Physical Activity and Aerobic Fitness Correlate with Lowered Mortality and Longer Lives

Today I'll point out the results from recent research into the intersection between exercise and aging. It is well known that undertaking physical activity correlates with a lower risk of mortality and age-related disease, and though the details vary by age, this relationship holds up all the way into late life. Even modest levels of activity, such as cleaning and gardening and walking, appear to have a sizable impact on health and mortality risk.

When using human data researchers can typically only establish correlations between exercise and health, which leaves open the possibility that people who are more robust and would have lived longer anyway tend to exercise more often. However, in studies using mice it is quite clear that exercise is the cause of improved health and extends average (but not maximum) life span. It would be surprising to find that this was not the case in other mammals, given the degree of similarity in the cellular and biochemical responses to exertion.

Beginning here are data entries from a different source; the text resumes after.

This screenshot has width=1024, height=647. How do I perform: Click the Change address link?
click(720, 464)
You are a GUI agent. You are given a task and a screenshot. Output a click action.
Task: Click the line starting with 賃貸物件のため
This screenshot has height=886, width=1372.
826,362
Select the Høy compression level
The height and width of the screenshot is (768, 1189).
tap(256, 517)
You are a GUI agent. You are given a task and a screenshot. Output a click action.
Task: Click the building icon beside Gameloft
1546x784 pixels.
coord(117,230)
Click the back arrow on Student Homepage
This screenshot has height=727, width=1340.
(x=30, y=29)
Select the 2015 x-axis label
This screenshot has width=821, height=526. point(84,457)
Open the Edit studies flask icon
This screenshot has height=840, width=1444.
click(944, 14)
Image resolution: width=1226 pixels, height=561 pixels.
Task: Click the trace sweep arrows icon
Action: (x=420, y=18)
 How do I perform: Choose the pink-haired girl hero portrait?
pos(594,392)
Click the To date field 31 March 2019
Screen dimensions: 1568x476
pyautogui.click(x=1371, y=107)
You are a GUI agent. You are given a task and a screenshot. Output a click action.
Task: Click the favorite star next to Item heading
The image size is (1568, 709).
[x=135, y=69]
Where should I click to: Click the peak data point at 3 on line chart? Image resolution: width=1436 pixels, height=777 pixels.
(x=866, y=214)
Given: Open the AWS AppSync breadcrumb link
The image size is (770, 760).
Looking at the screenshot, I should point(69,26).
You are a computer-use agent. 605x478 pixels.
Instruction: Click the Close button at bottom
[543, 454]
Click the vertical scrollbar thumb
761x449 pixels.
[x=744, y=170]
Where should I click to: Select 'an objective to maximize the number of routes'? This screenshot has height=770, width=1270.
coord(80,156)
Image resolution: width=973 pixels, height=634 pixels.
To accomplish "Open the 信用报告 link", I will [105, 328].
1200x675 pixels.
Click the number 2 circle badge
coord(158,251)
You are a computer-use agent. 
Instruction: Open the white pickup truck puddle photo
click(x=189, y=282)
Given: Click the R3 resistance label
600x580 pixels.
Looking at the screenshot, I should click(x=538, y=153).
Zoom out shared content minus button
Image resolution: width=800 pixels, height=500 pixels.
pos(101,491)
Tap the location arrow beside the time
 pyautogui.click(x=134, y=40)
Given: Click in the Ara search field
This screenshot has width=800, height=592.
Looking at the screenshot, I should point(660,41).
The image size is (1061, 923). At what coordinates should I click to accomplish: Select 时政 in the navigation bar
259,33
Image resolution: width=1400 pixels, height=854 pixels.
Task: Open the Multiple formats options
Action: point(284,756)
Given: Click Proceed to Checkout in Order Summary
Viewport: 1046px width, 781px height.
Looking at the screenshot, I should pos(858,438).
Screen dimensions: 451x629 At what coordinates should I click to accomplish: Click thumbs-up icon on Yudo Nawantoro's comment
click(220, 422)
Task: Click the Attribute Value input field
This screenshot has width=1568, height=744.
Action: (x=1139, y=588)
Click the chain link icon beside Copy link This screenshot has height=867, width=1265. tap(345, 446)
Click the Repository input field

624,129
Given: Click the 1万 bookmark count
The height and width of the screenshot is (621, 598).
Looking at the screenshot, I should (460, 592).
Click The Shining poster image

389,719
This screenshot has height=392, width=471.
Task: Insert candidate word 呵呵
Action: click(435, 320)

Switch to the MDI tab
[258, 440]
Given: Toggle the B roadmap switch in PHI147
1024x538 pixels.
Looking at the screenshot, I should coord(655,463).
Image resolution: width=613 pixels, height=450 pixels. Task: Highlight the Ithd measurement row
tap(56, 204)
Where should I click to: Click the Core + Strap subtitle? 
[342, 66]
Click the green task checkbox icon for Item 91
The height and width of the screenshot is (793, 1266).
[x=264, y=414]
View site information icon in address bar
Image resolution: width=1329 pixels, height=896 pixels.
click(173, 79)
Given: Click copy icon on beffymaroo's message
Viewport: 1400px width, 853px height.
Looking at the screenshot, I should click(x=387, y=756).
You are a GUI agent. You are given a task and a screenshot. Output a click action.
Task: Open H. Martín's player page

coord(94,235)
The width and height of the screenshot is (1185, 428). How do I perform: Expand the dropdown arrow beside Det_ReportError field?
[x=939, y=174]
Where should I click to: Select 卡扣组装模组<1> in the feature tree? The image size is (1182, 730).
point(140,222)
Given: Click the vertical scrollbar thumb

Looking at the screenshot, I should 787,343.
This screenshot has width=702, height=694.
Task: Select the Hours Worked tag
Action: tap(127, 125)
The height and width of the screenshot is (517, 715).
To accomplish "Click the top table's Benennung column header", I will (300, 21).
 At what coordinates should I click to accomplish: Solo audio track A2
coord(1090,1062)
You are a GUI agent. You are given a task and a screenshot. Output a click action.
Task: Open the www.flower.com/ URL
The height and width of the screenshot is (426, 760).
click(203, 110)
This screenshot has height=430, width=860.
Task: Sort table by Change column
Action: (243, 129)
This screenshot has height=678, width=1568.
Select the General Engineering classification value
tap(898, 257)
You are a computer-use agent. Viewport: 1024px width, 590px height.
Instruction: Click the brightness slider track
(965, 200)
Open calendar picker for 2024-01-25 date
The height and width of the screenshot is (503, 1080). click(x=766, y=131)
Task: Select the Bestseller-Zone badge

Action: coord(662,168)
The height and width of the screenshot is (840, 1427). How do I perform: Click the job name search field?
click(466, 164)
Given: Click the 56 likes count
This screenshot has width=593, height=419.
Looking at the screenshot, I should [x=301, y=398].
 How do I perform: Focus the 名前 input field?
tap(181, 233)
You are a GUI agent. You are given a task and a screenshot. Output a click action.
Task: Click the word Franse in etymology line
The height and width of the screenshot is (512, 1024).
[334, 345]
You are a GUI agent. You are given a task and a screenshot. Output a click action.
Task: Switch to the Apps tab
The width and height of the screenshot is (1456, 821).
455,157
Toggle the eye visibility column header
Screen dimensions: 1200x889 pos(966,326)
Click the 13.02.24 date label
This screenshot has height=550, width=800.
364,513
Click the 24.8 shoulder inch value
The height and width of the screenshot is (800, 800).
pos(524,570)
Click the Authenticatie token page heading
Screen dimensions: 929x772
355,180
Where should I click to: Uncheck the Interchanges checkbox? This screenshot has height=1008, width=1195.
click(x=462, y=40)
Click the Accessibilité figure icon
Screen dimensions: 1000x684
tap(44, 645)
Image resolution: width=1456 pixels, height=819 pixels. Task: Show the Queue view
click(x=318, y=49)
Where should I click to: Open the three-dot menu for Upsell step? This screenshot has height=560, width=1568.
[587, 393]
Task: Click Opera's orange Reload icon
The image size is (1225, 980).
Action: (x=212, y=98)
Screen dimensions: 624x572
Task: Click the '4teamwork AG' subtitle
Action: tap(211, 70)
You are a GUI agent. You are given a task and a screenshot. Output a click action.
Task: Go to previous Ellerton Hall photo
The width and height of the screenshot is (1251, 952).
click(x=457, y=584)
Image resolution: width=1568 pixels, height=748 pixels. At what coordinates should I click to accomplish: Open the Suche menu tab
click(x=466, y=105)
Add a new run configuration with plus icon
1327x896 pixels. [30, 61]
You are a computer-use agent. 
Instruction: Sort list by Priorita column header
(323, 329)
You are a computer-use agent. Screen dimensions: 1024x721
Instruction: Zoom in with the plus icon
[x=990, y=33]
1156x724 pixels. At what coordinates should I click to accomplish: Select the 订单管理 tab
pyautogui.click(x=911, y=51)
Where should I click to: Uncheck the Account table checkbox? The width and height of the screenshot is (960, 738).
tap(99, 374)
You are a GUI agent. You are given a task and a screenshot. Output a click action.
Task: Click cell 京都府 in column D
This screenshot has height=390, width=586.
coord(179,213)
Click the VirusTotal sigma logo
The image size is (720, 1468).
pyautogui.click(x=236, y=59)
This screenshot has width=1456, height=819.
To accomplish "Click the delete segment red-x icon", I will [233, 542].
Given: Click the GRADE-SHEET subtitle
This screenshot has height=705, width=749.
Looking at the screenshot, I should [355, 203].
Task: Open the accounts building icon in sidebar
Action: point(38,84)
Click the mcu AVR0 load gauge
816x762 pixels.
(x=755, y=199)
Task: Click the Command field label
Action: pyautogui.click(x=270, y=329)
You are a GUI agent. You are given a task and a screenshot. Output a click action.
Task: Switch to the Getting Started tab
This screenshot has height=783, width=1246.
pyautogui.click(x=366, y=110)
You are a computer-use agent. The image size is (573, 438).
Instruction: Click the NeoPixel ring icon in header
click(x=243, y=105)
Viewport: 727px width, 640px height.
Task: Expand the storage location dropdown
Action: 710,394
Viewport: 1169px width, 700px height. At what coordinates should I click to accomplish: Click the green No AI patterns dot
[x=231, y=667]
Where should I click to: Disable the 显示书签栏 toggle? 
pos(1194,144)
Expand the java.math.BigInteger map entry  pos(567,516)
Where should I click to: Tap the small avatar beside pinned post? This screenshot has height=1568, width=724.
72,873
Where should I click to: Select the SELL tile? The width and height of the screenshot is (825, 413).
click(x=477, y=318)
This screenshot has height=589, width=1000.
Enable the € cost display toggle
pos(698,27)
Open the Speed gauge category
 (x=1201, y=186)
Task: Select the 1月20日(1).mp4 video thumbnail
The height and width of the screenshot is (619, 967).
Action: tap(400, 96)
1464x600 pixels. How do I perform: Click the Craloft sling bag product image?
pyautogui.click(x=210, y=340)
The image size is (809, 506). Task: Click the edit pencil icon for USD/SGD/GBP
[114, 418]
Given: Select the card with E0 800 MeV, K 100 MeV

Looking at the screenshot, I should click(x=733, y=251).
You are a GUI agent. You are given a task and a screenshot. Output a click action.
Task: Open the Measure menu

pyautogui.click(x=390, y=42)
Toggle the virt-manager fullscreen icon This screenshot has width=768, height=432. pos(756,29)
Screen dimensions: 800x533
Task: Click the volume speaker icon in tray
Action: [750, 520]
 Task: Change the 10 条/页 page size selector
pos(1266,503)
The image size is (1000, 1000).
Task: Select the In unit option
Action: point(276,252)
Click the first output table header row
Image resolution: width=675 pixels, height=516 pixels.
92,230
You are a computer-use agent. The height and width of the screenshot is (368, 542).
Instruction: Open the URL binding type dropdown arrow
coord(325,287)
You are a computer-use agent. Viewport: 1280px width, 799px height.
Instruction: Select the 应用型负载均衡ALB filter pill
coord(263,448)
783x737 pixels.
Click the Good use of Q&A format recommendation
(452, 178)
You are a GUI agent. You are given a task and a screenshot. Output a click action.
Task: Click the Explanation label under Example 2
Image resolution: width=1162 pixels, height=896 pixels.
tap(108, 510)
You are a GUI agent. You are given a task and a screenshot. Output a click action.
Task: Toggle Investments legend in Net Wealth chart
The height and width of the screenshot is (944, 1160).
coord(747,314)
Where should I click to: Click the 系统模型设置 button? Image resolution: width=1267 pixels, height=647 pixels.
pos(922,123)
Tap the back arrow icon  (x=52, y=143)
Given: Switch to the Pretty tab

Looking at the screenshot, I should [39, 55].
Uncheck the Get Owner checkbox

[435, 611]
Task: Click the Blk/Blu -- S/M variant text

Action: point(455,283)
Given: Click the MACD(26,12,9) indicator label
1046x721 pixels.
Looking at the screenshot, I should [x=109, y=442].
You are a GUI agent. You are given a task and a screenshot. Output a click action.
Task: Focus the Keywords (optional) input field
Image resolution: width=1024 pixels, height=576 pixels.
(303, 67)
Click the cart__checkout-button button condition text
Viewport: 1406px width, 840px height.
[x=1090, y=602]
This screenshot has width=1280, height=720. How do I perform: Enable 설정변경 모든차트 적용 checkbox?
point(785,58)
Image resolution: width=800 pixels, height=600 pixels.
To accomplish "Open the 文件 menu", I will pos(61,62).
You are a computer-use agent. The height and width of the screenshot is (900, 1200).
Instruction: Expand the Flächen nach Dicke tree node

The question of whether more exercise is better is an interesting one, and hard to quantify in humans. There is good evidence to suggest that the usual recommendation of 150 minutes per week is too low, for example. Elite athletes live significantly longer than the rest of the population, but it is unclear as to whether this is a reflection of that fact that only unusually robust individuals can manage to become professional athletes, or perhaps that the effect is mediated by wealth, status, or other confounding relationships. Exercise has a dose-response curve and it is presently thought that there is such a thing as too much of it as well as too little, though where exactly that line is drawn is far from settled. Exercise may be too indirect a measure, as one of the papers here suggests, and aerobic fitness may be the important determinant of mortality. For this measure, it seems that more is always better.

Better cardiorespiratory fitness leads to longer life

Researchers retrospectively studied 122,007 patients who underwent exercise treadmill testing between Jan. 1, 1991, and Dec. 31, 2014, to measure all-cause mortality relating to the benefits of exercise and fitness. The study found that increased cardiorespiratory fitness was directly associated with reduced long-term mortality, with no limit on the positive effects of aerobic fitness. Extreme aerobic fitness was associated with the greatest benefit, particularly in older patients (70 and older) and in those with hypertension.

The risk associated with poor cardiorespiratory fitness was comparable to or even exceeded that of traditional clinical risk factors, such as cardiovascular disease, diabetes, and smoking. The study's findings emphasize the long-term benefits of exercise and fitness, even to extreme levels, regardless of age or coexistent cardiovascular disease. Several recent studies have suggested associations between extreme exercise and certain adverse cardiovascular findings, such as atrial fibrillation and coronary artery disease. However, the newly published study found that extreme fitness provided additional survival benefit over more modest levels of fitness, and that extremely fit patients lived the longest.

"We were particularly interested in the relationship between extremely high fitness and mortality. This relationship has never been looked at using objectively measured fitness, and on such a large scale."

Physical Activity Lowers Risk of Death from Heart Disease

Physical activity includes walking and other gentle forms of exercise. It is proven to improve health. Physical activity can lower the risk of many chronic diseases, including type 2 diabetes, heart disease, several cancers, and depression. Exercise also can improve your ability to perform your daily activities and can lower your risk of death from heart disease. In frail older adults, physical activity has been shown to improve strength, balance, agility (the ability to move quickly and easily), walking speed, and muscle mass (the amount of muscle you have in your body). These are all key functions tied to frailty.

Researchers recently reviewed a number of studies about exercise in frail older adults. The review found a number of studies that showed exercise helped reduce falls, improved walking ability, improved balance or increased muscle strength. However, we still don't know whether physical activity can reduce death among frail older adults. Researchers thus recently designed a study to fill that knowledge gap by exploring whether physical activity could lower the high rate of death associated with frailty in older people.

The 3,896 study participants aged 60 years and older were selected according to sex and age. Information was collected at the participants' homes through personal interviews, and physical examinations were performed by trained personnel. Researchers assessed how much physical activity the participants did by asking whether they were generally inactive during their leisure time, or engaged in physical activity occasionally, several times a month, or several times a week.

Compared with robust participants, pre-frail and frail people had a higher risk of death from cardiovascular disease. However, being physically active was linked to a lower risk for death among pre-frail and frail individuals. What's more, deaths from cardiovascular disease in people who were physically active but also frail were similar to levels for pre-frail and inactive people. The researchers said their findings suggest that physical activity might partly reduce the increased risk of death associated with frailty in older adults.